------ EXTRAIT ------
RAPPEL DE CERTAINS FAITS

 

[3]               Le projet de gazoduc de la MacKenzie porte notamment sur un champ gazier situé dans la région du delta du MacKenzie. La présente instance concerne une décision prise au sujet de l’étude des incidences environnementales du gazoduc qui, en longeant le fleuve MacKenzie, relie le delta du MacKenzie à la frontière de l’Alberta, où il est raccordé au réseau existant de pipeline de gaz naturel en direction du sud. Il s’agit dans l’ensemble d’un projet fort ambitieux.


 

[4]               Compte tenu du nombre de régimes d’évaluation des répercussions environnementales applicables aux Territoires du Nord-Ouest, les divers organismes de réglementation et autorités investies d’un mandat d’évaluation des répercussions environnementales tentent, depuis environ 2000, d’harmoniser les multiples évaluations requises de manière à les intégrer en une seule. Cette démarche d’harmonisation a donné lieu en juin 2000 à la publication du Plan de coopération : évaluation des répercussions environnementales et examen réglementaire d'un projet de gazoduc dans les Territoires du Nord-Ouest (le Plan de coopération). Le Plan de coopération ne constituait pas en soi une décision, mais un aperçu de la façon dont les participants, au nombre d’une quinzaine, coordonneraient leur réponse à tout autre projet de construction d’un gazoduc dans la vallée du MacKenzie. Le 22 avril 2004, une entente est intervenue entre les responsables de la gestion pour la coordination de l’examen de la réglementation du gazoduc du MacKenzie. Le 3 août 2004, une entente sur la mise sur pied d’une commission d’étude mixte a été signée et le mandat de cette commission a été défini en août 2004. Ces divers documents étaient émaillés de projets d’entente sur l’examen des répercussions environnementales du projet du gazoduc de la vallée du MacKenzie (première ébauche, septembre 2002, deuxième ébauche, décembre 2003, troisième ébauche, juillet 2004 et une version définitive le 18 août 2004, accompagnée du mandat final et de l’énoncé des incidences environnementales du projet de gazoduc du MacKenzie).
------ RELEVÉ DES DONNÉES ------
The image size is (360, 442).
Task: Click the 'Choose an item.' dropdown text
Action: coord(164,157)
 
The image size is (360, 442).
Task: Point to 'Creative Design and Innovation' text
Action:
------
TÂCHE À RÉALISER:
Transcrivez l'extrait sur le gazoduc du MacKenzie entre « [3]               Le projet » et « projet fort ambitieux. », bornes comprises. Les lignes qui précèdent n'ont aucun rôle ici.

SOLUTION PROPOSÉE:
[3]               Le projet de gazoduc de la MacKenzie porte notamment sur un champ gazier situé dans la région du delta du MacKenzie. La présente instance concerne une décision prise au sujet de l’étude des incidences environnementales du gazoduc qui, en longeant le fleuve MacKenzie, relie le delta du MacKenzie à la frontière de l’Alberta, où il est raccordé au réseau existant de pipeline de gaz naturel en direction du sud. Il s’agit dans l’ensemble d’un projet fort ambitieux.